Where were you born?
Fort McMurray, Alberta, Canada

Where do you currently live?
Cold Lake, Alberta, Canada


  • Bachelor's, space science – Royal Military College of Canada
  • Master's, flight test and evaluation – National Test Pilot School

What is your current job?

Flight Test Engineer, Royal Canadian Air Force, Aerospace Engineering Test Establishment - I work in the Fighter and Trainer Evaluations Section, primarily with the CF188 Hornet. Alongside the test pilots in my section, I work to ensure that any new equipment and software for the Hornet works correctly and safely. On the ground I plan to ensure we are prepared to collect the required data. While in the air I relay test parameters to the test pilot so they can perform the manoeuvres, while I collect data and observe aircraft reactions.

Why do you want to become an astronaut?

My motivation for becoming a Canadian astronaut is threefold. I have always hungered for discovery, learning experiences, and the knowledge that comes with each new adventure. Second, I truly believe that it is through the exploration of space that we will generate the technologies needed to further the human race. Lastly, and perhaps most importantly, I want to be a role model for future generations. I take pride in motivating and exciting people about the possibilities of the future and the amazing things that they can experience.

If you could pick one place to explore in our solar system where would you go?

What motivated you to study in your field?

I chose space science because I wanted to be an astronaut. Of the programs offered at the Royal Military College, space science interested me the most and was a big contributor in me deciding to join the military, as RMC was one of the few schools that offered a program of that nature.

I became a flight test engineer because I love to explore and learn. In flight test, you have the opportunity to break boundaries and be part of the team that does something for the first time, be it flying in a new configuration or a new aircraft.

Think back to a teacher who had a positive impact on your life. What did she/he do to influence you?

My grade nine science teacher had a huge impact on my life. She encouraged my passion for science, and fuelled my love of adventure by encouraging me to join our high school travel club. This club focused on adventure travel to places a little out of the ordinary; during my three years in the club I travelled to Egypt, Thailand, and Guatemala. These trips focused on adventure, like climbing active volcanos or riding camels in the desert and sleeping under the stars. Also before the trip, we spent the year learning about the language and the culture of our destinations.

What do you like best about your job?

One of the best parts of my job is flying in jets. There is no experience like it; every time I strap into the CF188 I feel the same anticipation and excitement as the engines go into afterburner and rocket us off the ground. Looking over the horizon at 40,000 feet or flying almost the speed of sound only 500 feet above the ground, every experience is exhilarating. But overall I love being part of the team that provides aerospace test and evaluation expertise and is at the forefront of supporting the operational capabilities of the Royal Canadian Air Force.

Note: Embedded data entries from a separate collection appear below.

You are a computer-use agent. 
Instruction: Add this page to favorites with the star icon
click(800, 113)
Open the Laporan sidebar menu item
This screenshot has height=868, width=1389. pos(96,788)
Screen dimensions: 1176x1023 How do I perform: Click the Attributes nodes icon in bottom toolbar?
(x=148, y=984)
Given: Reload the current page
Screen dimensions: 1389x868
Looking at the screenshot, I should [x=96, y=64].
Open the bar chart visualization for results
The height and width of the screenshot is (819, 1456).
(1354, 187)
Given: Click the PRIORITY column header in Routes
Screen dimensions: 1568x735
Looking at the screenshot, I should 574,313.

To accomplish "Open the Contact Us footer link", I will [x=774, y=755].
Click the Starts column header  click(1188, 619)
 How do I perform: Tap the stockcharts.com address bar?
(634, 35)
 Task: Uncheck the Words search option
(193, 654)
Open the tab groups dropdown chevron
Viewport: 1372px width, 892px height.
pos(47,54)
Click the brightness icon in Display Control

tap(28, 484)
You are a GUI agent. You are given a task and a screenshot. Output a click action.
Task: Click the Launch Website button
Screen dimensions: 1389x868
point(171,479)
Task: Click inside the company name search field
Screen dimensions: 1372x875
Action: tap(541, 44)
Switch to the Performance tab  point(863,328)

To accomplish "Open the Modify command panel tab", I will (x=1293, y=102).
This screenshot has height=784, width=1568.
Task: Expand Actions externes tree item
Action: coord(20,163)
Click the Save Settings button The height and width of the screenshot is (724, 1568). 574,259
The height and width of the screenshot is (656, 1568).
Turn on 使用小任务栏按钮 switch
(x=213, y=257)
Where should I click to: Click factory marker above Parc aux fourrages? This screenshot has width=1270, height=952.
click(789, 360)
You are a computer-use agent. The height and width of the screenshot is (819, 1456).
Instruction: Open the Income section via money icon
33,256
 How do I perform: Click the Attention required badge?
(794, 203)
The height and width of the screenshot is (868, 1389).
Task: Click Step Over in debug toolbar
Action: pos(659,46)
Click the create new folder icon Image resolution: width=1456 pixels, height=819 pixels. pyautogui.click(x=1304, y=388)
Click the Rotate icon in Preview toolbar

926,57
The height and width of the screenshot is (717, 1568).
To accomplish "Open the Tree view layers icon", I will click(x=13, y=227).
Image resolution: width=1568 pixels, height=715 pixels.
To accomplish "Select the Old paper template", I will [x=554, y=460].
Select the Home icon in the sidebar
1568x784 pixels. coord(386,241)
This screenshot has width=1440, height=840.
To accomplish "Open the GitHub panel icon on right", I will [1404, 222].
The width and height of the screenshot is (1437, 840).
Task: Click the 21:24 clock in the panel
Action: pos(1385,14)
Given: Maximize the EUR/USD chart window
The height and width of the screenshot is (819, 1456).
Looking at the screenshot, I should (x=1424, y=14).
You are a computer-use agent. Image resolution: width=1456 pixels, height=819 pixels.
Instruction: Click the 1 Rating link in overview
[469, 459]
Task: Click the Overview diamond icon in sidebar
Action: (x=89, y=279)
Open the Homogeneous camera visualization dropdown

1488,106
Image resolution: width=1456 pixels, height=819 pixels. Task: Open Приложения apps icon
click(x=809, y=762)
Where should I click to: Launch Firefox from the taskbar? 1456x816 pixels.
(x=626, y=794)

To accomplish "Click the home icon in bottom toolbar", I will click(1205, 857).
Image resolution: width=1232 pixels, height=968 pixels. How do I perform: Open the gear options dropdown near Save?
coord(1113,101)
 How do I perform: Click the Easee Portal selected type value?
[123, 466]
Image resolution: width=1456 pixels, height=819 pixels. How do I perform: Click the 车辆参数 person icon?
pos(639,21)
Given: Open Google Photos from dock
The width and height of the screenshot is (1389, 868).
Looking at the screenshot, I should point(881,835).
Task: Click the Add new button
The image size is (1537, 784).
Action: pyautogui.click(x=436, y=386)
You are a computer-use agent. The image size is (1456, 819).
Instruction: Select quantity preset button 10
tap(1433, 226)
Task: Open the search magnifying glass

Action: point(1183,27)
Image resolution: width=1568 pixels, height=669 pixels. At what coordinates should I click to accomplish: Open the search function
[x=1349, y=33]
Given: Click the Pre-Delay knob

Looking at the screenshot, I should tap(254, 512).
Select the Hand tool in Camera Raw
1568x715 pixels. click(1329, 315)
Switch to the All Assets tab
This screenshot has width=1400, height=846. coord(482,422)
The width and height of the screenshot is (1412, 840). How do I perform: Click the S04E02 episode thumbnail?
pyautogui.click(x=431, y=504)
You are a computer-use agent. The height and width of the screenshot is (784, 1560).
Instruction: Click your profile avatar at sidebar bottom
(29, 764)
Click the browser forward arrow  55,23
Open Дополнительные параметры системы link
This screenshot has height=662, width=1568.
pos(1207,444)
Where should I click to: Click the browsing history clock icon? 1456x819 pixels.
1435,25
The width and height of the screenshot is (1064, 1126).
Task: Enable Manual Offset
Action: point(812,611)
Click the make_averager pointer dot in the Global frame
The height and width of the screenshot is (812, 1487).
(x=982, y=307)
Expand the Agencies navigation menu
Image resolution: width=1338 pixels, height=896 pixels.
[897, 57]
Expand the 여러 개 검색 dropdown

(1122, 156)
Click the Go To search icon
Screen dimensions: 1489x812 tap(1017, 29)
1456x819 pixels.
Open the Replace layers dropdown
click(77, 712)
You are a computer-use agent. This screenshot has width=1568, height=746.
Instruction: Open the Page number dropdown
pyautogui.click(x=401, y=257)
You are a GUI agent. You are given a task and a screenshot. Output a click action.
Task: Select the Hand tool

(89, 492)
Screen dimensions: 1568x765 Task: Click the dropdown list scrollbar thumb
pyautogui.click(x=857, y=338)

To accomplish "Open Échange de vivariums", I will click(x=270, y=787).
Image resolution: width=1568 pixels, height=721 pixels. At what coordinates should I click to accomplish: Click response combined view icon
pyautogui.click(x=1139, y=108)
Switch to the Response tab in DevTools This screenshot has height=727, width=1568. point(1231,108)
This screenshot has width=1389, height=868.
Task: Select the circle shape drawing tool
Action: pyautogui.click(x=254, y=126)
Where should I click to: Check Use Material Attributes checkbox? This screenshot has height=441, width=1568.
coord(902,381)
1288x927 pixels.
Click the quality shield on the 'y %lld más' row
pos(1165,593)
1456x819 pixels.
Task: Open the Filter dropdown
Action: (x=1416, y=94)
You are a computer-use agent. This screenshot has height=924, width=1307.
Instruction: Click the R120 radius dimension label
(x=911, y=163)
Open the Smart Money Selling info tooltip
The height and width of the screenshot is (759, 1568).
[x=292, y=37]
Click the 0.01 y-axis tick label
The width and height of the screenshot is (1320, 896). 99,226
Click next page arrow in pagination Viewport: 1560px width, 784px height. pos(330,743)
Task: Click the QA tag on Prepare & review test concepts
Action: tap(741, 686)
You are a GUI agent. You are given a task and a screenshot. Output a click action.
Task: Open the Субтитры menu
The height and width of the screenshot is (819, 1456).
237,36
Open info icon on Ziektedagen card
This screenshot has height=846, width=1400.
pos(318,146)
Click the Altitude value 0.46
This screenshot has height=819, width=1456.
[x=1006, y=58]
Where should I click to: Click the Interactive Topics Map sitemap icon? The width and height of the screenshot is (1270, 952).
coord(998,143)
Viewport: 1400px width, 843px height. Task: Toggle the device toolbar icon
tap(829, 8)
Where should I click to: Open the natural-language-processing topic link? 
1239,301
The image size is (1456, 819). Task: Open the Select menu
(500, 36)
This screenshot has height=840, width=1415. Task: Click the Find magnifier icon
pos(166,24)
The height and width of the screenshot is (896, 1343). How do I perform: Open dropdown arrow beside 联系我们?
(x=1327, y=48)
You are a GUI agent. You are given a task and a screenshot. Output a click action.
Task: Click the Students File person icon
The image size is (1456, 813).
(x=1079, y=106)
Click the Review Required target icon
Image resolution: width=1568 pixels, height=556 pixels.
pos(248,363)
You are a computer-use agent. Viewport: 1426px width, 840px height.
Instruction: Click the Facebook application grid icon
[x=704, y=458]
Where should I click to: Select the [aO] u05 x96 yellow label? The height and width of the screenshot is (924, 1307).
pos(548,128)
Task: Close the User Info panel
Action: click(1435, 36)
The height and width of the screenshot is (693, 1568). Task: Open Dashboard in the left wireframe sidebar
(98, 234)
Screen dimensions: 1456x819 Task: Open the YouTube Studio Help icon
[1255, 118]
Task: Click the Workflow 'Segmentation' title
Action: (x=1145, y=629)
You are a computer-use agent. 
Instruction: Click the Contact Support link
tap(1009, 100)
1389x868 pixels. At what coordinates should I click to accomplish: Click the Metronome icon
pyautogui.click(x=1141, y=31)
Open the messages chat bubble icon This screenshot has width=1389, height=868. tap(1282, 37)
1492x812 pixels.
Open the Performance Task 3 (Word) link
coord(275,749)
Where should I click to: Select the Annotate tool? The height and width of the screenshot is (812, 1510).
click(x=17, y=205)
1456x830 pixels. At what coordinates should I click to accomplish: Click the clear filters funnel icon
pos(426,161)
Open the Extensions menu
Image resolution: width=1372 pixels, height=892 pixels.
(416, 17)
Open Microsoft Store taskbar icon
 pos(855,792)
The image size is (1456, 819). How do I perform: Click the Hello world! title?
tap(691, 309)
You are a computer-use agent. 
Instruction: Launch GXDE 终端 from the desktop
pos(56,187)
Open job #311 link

Which living person do you most admire? OR Who are your heroes in real life?

Someone who I find very inspiring is one of my flight test instructors from the National Test Pilot School: Nicola Pecile. Along with a distinguished military career as a fighter pilot, he is one of the rare pilots qualified as a "dual" test pilot on both fixed and rotary test aircraft, and in August 2015 he was appointed as a pilot with Virgin Galactic. As a flight test instructor, Nicola genuinely cared that you had a clear understanding of the material, and while airborne helped make you feel confident in both your test directing and flying skills.

What is your favourite sci-fi movie?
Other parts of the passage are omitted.